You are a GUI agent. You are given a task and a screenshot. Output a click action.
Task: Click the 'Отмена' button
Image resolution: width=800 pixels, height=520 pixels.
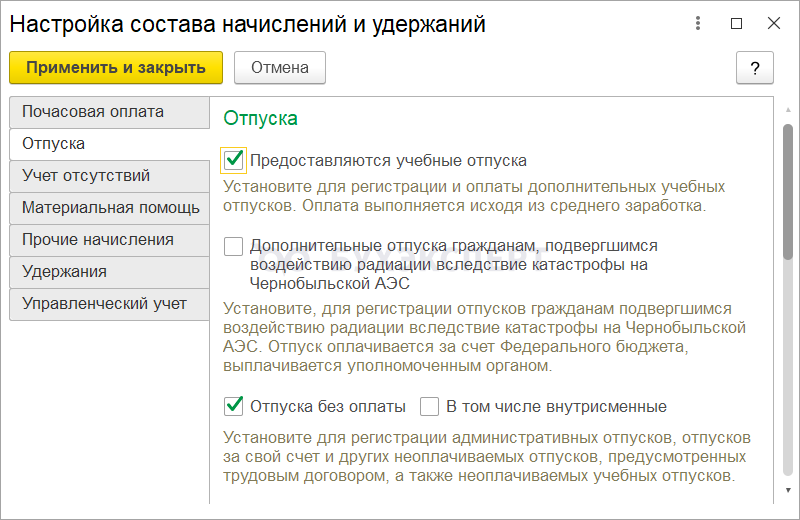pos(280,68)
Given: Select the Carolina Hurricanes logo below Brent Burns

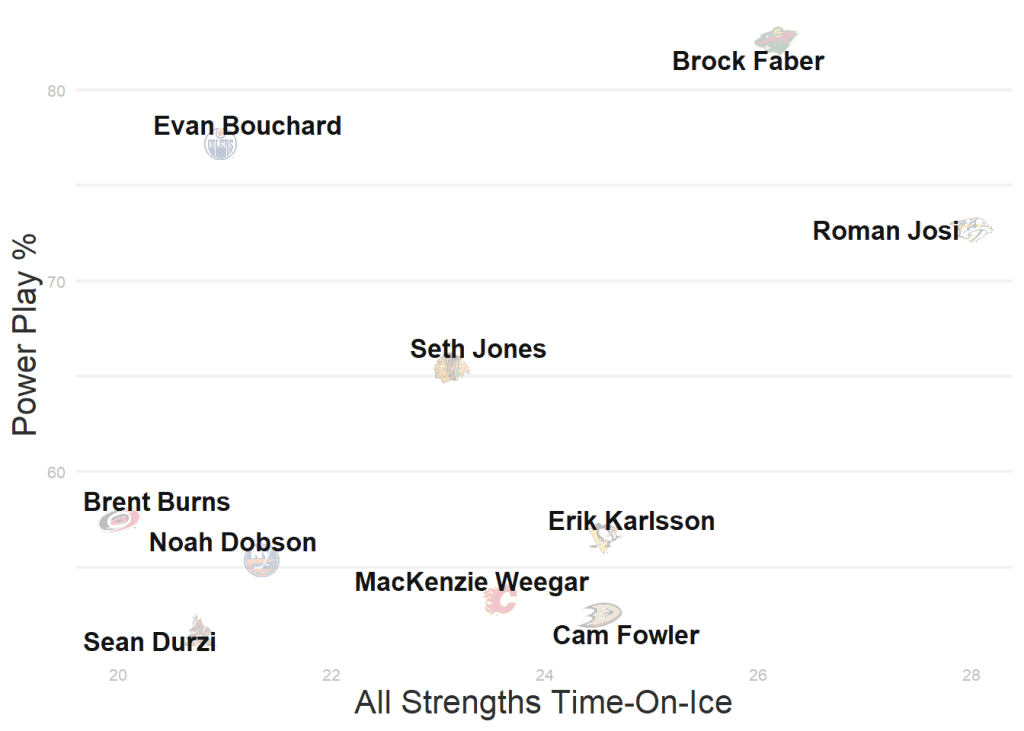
──────────────────────────────
> [Assignment]: Everything in the data above gets copied exactly. Only the pictures are skipped.

> [Answer to the exercise]:
You are a GUI agent. You are given a task and a screenshot. Output a click action.
Task: Click the 'Отмена' button
Image resolution: width=800 pixels, height=520 pixels.
pos(280,68)
Given: Select the Carolina Hurricanes logo below Brent Burns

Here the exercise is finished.